Hope: from Old English hopa: definition - verb, to express a desire for something; noun, the feeling of desiring something that's not entirely beyond your reach. So ... I hope to see you tomorrow (verb) vs. It is my hope that none of us will be pinged before our holiday (noun).
Hope is an essential part of our lives. Without hope, what are we? Who are we? And where are we going?If hope were completely withdrawn from our lives, most of us would be utterly lost. I know I would be. Hope, after all, is the thing ... the essence, if you like ... that drives us. It is the catalyst of ambition and the enabler of dreams.
Pliny the Elder said, "Hope is the pillar that holds up the world."
I like that image ... a solid pillar holding up the world ... for us. It is somehow reassuring. But Pliny didn't say solid. The hopeful part of me added that, making it a hopefully solid pillar.

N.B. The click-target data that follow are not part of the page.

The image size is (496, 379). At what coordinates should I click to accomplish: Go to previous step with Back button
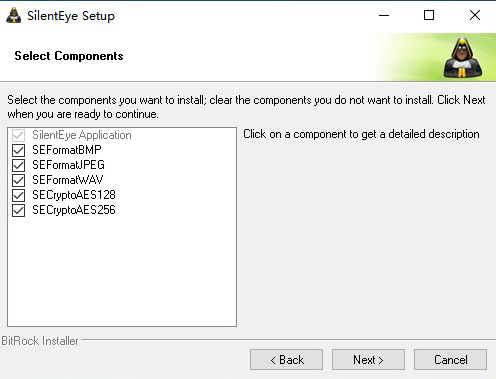tap(286, 360)

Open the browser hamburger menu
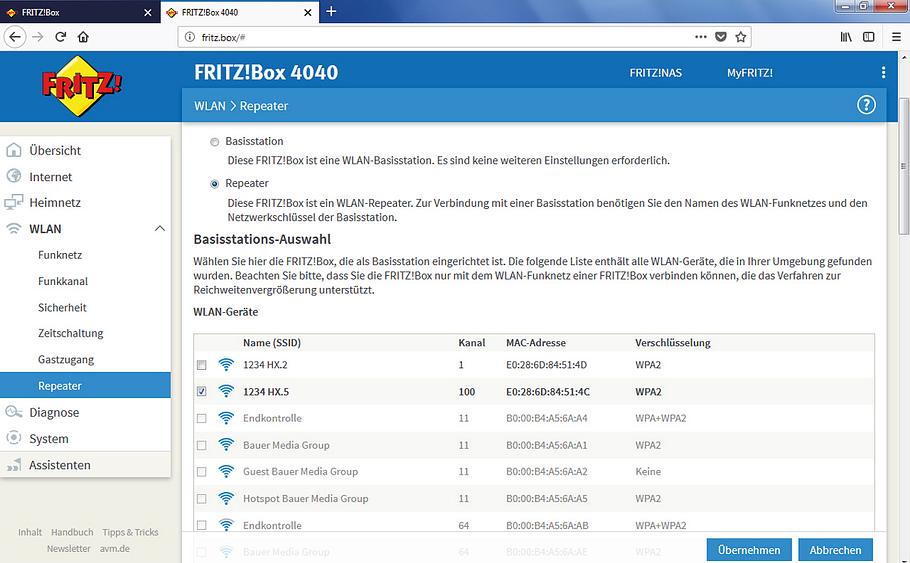(x=869, y=37)
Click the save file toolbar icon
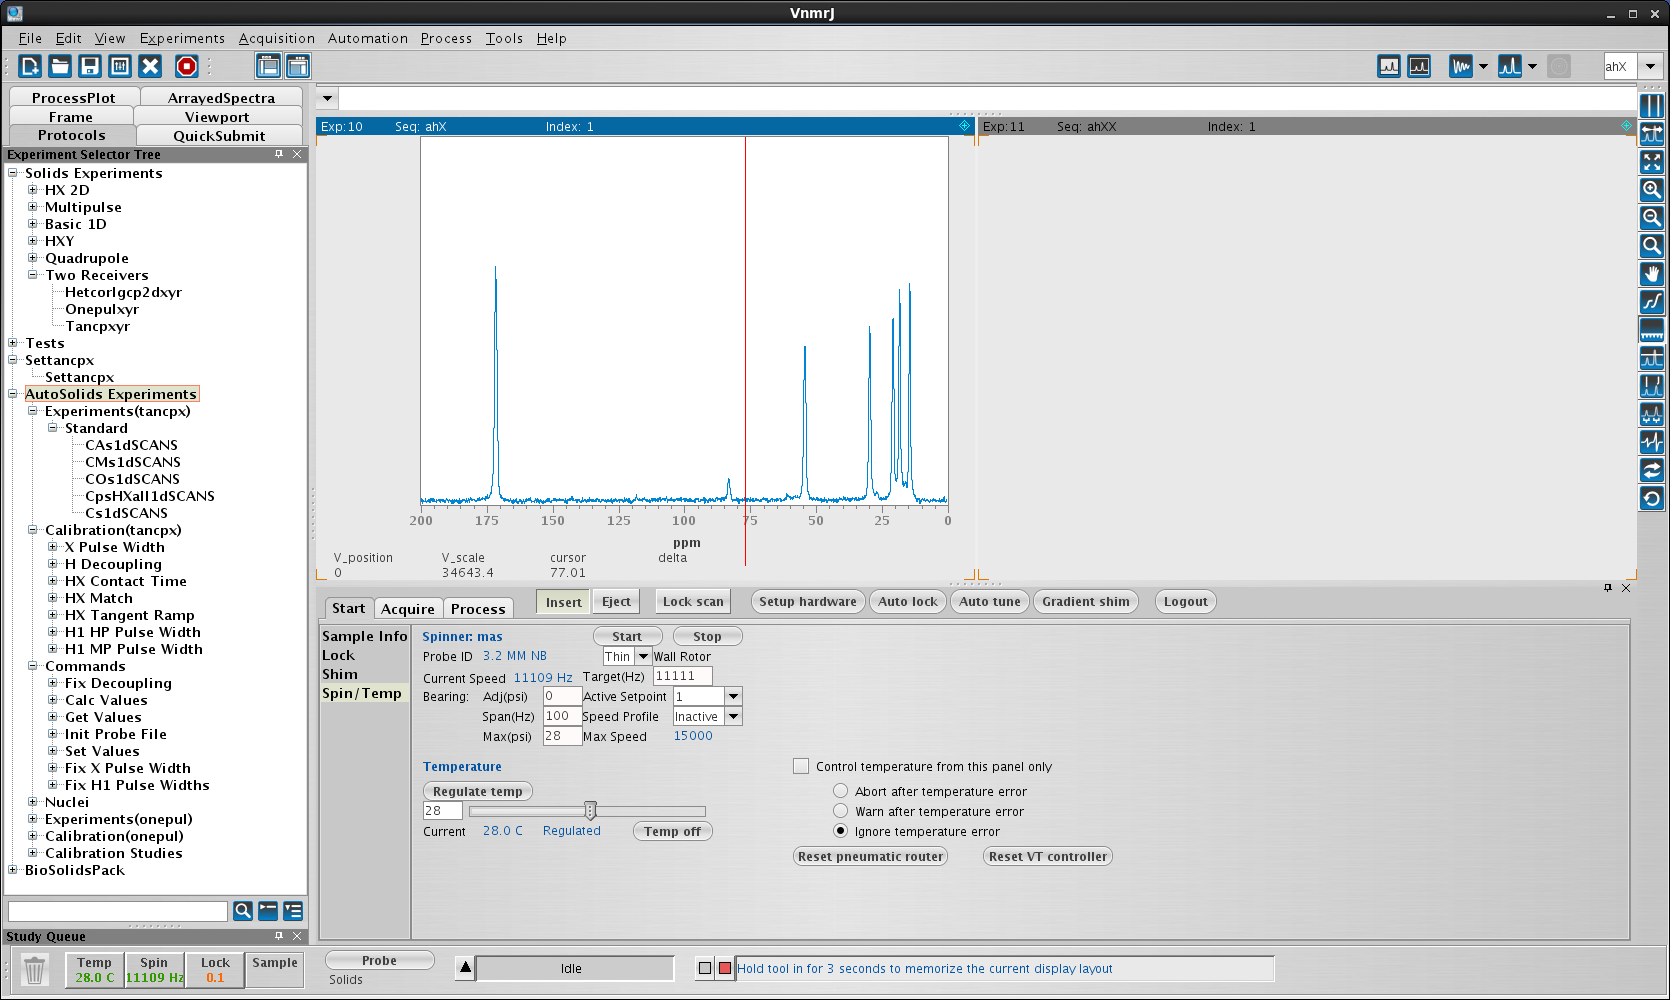The width and height of the screenshot is (1670, 1000). pos(90,66)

What if the pillar were to get a bit blurred? What if it bowed perhaps and buckled? Is the pillar, as Pliny imagined it, always as strong as we would like it to be? Hmmm ... on the one hand, we have Fyodor Dostoevsky who said, "To live without hope is to cease to live." Which was true for Pliny - quite literally - he hoped to be a hero but his pillar collapsed along with those of Pompeii, when Vesuvius erupted in AD 79. On the other hand, and rather less depressingly, there is Harvey Milk who said, "Hope will never be silent." I'm in Milk's camp. In my world, hope is a pillar bedecked with bells. Never silent. Which camp are you in?
Even during this life in a time of covid, hope has not been and is not silent. I know ... I know ... it does, at times perhaps, feel like we are losing our collective grip on hope. But there is the hope that covid might not get us. The hope that somehow we and our loved ones will be spared the misery of long-covid. The hope that it will soon be over and the hope that we will never have to teach algebra to our children again. The hope that we won't run out of loo roll. The hope that we might get away on holiday. The hope ... fill in your own ...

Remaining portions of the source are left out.